▶ [Aim]
Rewrite the lines from the one containing "How do I perform: Open" through the one containing "tap(595, 21)", changing "Back button" to "Return button" and keeping everything else the same.

-- START OF Information shown --

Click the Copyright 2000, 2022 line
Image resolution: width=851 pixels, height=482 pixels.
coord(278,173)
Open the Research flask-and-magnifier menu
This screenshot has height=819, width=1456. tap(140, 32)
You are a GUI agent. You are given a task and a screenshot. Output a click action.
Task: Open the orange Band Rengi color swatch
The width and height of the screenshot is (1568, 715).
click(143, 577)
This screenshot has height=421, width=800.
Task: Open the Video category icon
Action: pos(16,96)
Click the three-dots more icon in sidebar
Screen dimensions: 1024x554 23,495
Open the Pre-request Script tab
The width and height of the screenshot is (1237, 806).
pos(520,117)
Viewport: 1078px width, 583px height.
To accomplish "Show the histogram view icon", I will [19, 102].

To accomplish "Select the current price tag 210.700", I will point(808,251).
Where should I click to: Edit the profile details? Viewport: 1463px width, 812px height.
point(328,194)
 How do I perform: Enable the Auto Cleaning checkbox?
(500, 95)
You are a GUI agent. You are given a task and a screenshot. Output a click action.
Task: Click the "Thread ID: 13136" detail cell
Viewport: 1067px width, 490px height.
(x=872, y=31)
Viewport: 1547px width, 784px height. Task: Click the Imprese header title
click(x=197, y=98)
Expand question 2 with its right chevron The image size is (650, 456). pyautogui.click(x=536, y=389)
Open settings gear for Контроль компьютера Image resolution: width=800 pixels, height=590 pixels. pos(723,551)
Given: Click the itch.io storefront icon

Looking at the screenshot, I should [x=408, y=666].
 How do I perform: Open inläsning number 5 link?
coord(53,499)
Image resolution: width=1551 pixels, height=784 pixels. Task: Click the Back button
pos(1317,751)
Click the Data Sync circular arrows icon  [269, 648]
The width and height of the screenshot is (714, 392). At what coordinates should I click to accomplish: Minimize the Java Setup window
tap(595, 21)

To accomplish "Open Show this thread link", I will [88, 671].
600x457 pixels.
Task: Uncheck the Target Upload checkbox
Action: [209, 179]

-- END OF Information shown --

▶ [Exercise output]
 How do I perform: Open inläsning number 5 link?
coord(53,499)
Image resolution: width=1551 pixels, height=784 pixels. Task: Click the Return button
pos(1317,751)
Click the Data Sync circular arrows icon  [269, 648]
The width and height of the screenshot is (714, 392). At what coordinates should I click to accomplish: Minimize the Java Setup window
tap(595, 21)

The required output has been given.